Selectmen will then decide whether to grant the abatement request.
“All I want is to make sure everybody’s treated fairly,” Selectman Clint Spaulding said.
“These are not easy projects to value. There are millions of dollars involved,” said Mike Rogers, supervisor of municipal services at the property tax division of Maine Revenue Services.
Because there are just five currently-operating commercial wind farms in Maine, and they are all different, it’s impractical to judge value based on other sites, Rogers said. The best way to determine the value of a wind farm is to determine how much it cost to build.
That’s what Beaver Ridge Wind LLC did, Presson said. When the company added up how much everything cost — including installing the turbines, constructing the site, building roads, installing underground wires and financing the project — the total amounted to about $9.43 million.
While the town agreed to that number in 2009, selectmen increased the assessed value to $10.8 million in 2010.
When he got the notice of the $1.4 million increase, “It was a shock,” Presson said. Usually wind projects depreciate in value over time, he said.
Richardson said she used a formula, financial information provided by the developer and national property assessment guidelines to reach the $10.8 million amount.
“I took the middle price of what they said wind power was going for. I didn’t take the high price, and I didn’t take the low price; I took the middle price to be fair,” Richardson said.
“If it’s a mistake, then it’s an honest mistake. When you assess property you don’t assess property to what you paid for it; you use a formula.
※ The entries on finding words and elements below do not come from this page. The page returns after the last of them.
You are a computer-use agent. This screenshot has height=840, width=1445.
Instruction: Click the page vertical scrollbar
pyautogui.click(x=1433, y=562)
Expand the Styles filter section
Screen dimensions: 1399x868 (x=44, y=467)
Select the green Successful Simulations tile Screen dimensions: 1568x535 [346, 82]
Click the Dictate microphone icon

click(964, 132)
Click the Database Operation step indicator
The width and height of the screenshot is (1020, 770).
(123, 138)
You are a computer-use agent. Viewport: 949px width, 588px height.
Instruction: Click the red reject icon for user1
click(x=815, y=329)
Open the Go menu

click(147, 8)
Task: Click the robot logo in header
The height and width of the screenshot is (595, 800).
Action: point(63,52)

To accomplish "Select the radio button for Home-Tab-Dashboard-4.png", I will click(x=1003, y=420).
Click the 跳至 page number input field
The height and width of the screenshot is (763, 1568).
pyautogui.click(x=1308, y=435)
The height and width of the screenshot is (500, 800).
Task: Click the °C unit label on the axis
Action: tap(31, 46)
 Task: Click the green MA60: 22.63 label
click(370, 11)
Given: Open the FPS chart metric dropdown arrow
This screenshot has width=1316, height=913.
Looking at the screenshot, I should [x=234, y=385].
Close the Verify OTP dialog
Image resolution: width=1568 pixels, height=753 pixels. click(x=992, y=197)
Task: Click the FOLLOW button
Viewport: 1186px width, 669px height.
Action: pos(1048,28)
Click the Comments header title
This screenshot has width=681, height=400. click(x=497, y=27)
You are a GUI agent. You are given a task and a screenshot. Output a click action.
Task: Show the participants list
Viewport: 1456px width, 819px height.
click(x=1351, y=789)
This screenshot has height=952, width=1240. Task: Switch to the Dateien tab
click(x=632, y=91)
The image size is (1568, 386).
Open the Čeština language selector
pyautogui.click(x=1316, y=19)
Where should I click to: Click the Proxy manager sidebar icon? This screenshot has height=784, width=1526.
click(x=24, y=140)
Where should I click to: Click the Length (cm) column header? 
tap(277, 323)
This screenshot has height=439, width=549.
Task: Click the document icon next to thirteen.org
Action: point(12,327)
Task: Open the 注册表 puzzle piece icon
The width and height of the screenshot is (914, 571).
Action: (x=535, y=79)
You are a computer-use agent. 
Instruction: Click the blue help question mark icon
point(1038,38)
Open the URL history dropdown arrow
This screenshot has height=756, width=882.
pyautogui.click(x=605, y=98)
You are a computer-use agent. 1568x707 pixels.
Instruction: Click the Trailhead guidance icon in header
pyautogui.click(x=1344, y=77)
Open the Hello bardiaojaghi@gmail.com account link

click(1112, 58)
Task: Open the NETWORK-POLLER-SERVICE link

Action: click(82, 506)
I worked very hard trying to come up with a formula for the wind power,” she said.
One of the main reasons Freedom residents voted for the construction of the wind project was because they believed it would lower their taxes, Richardson said.
By itself, the project added to the tax base, but other items — such as the municipal budget and school district budget — have increased, leaving residents with no net tax relief.
“The citizens of Freedom voted for the wind power to come in for lower taxes, and I’m afraid it’s going to upset them if now (the developers) want the valuation lowered more than what they sent out in all their mailings to how much (residents) would save,” she said.
In its first estimations, Beaver Ridge Wind put out high numbers, Presson said. The final costs were slightly less than first projected.
The company also paid to build the transmission lines, Presson said, but it does not own them — Central Maine Power does — so they should not be included as part of the assessed value.